Husband and I attended a Russian Jewish wedding in Brooklyn over the weekend and it was more like being at a show than a catered affair.  The entertainment was in Russian, most of the guests were Russian, and of course, the gorgeous young couple was Russian.  The evening brought us back to the vacation I told you about in Talk Amongst Yourselves where we were in the English-speaking minority on a European cruise ship.

We could figure a lot of it out, though, because we’re Jewish.  The ceremony was very traditional, albeit in Russian, and we danced the hora as always.  The fathers of the bride and groom cut the challah and chanted the prayer.  The newlyweds were hoisted on chairs and paraded around the dance floor amid joyous song and dance.  And the endless selection of food featured an astoundingly delicious array of shellfish.

Shellfish is a Bozo No-No in Judaism.  Jews the world over have lived long lives and died peaceful deaths without ever tasting a soft shell crab and I feel sorry for every one of them in a very respectful way.  Soft shell crabs are maybe the best tasting thing on the planet and the fact that they’re prohibited by religious law is yet another signpost of suffering my people have carried since time began.

I mentioned to Husband that it was remarkable to see oysters and mussels at a Jewish wedding and he responded that the only remarkable thing was that the people in the room had survived being Jews in Russia.  I found the cleavage remarkable as well.  I think the system of measurement is totally different over there.  I don’t even believe we have those sizes here.  I’ve never seen them before.  And definitely not encased in embroidery of that magnitude.  It was majestic.

Another great moment was during the ceremony when the little flower girl appeared looking like a tiny Baltic princess.  With blonde tendrils of hair cascading across her face, she began solemnly walking down the aisle holding the basket of flower petals in her arms.  Then pausing gracefully, she reached into the basket, cupped a handful of petals, and pelted them at the guests.

She walked a few more steps and then let another load fly.  One woman caught one in the eye.  They were sticking out of people’s hair.  By the time she reached the end of the aisle, guests were diving out of her way.  I’m thinking perhaps the instructions she was given didn’t translate completely, like maybe the word ‘scatter’ in English becomes ‘assault’ in Russian.  Anyway, it was hilarious.

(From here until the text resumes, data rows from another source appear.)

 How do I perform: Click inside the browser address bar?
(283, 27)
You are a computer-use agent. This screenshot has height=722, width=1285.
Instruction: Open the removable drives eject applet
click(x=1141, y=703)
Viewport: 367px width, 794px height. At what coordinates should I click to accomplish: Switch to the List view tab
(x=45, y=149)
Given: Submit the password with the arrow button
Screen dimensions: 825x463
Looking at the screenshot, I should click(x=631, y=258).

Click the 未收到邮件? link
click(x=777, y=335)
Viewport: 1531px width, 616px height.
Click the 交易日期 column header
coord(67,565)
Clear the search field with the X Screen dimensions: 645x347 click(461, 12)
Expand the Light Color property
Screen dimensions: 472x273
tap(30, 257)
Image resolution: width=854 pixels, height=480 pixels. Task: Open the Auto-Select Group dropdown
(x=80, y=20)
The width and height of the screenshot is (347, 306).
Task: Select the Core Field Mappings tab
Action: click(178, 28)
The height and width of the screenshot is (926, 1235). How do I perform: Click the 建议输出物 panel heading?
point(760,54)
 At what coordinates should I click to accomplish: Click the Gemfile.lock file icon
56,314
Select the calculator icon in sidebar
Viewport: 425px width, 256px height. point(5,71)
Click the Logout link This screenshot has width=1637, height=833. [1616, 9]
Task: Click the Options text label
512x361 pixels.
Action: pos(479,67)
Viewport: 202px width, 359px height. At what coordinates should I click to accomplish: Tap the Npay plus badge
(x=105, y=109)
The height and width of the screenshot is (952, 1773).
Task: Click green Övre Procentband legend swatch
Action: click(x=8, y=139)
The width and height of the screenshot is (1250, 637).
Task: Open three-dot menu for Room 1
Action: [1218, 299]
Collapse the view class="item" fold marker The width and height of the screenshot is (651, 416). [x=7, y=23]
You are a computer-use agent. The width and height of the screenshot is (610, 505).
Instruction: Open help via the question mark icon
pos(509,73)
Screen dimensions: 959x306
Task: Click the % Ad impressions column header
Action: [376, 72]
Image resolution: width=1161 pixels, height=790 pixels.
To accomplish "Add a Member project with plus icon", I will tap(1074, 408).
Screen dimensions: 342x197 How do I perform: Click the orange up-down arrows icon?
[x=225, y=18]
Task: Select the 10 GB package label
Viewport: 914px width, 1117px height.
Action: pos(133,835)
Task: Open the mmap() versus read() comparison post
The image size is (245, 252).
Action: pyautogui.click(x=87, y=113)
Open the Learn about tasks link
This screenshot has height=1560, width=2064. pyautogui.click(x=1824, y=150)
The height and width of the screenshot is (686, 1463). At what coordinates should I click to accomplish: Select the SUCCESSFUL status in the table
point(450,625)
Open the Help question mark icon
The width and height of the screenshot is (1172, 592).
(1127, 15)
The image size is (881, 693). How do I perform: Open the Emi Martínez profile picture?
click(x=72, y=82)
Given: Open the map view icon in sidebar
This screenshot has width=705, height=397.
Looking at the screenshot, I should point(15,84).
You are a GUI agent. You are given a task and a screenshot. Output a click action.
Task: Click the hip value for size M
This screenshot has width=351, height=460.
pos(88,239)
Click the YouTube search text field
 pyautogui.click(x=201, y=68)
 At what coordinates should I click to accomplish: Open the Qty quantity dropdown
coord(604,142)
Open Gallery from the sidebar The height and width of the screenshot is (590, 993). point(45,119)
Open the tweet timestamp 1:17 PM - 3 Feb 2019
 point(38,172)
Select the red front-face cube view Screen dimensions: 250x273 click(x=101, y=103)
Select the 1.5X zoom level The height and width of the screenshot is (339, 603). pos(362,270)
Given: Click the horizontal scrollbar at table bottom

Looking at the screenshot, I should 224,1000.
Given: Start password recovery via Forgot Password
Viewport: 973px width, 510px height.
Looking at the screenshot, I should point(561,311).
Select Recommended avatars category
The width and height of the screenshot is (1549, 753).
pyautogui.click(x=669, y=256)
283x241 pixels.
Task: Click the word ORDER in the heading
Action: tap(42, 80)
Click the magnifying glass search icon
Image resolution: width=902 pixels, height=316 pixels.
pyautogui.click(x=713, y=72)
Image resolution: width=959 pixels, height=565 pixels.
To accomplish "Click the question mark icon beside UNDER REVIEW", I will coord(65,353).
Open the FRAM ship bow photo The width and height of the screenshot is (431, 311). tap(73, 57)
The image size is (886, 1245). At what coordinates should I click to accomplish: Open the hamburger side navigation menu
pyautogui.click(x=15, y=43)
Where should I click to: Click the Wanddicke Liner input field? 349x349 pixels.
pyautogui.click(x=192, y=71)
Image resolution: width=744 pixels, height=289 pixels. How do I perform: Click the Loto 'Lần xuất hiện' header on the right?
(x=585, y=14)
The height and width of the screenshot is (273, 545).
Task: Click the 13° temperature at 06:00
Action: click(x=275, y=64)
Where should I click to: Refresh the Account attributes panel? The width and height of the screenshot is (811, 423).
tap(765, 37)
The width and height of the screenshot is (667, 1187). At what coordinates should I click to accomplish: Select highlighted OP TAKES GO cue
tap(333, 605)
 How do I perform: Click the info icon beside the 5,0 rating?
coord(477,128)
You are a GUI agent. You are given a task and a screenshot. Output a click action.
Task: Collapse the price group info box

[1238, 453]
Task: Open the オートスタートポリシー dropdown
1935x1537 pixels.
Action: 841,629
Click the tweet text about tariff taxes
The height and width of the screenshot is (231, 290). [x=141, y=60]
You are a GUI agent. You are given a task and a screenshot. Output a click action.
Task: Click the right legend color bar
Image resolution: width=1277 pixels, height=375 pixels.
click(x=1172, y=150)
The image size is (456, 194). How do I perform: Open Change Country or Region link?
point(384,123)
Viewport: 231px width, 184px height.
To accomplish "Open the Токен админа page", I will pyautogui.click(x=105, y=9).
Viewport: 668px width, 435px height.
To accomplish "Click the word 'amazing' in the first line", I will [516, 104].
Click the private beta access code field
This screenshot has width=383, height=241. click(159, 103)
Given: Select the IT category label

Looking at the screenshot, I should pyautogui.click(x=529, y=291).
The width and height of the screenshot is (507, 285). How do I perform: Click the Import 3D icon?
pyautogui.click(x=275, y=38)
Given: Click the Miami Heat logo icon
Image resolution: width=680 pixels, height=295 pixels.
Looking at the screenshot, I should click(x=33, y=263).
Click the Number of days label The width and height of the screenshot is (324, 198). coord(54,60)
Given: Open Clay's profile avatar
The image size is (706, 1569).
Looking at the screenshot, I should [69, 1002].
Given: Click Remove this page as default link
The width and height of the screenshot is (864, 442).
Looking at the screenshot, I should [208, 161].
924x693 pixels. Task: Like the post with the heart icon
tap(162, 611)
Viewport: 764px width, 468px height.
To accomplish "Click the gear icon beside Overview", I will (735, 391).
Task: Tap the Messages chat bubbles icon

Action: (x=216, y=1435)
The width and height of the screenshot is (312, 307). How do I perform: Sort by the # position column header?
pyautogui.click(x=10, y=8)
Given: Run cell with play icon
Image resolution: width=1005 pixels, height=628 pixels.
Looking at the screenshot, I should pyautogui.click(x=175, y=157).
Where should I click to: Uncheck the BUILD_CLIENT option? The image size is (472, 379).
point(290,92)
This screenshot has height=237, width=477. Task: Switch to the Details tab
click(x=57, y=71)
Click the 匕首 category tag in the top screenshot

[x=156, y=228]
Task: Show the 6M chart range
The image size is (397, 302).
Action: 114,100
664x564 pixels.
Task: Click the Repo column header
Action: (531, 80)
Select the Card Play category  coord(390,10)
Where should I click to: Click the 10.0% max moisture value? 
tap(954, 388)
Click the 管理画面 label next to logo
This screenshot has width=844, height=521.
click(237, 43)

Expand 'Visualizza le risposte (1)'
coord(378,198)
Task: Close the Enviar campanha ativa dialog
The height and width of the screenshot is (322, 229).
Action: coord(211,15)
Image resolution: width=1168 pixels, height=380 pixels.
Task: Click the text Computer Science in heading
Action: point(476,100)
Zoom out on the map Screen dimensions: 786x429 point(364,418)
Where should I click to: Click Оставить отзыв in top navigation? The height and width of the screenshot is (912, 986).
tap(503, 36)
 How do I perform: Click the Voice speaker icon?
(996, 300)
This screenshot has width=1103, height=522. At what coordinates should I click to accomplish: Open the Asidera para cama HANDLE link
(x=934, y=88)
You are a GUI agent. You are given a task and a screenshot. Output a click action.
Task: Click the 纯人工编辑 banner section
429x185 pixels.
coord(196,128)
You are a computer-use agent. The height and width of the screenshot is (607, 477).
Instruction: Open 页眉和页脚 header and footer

Also amusing were some of the little touches, like the bride and groom didn’t share a first dance; they performed a dance number.  It segued from a Fred and Ginger thing into a JLo/Mark Anthony booty shake.  And the wedding cake topper was a new one for me.  My cell phone photo didn’t do it justice so I went online and found something similar.  Take away the trees and put the groom’s hands on the bride’s butt and it’s closer to the Russian one.  Also the bride figure seemed to be trying to cross her legs behind the groom while straddling him.  Ah, romance.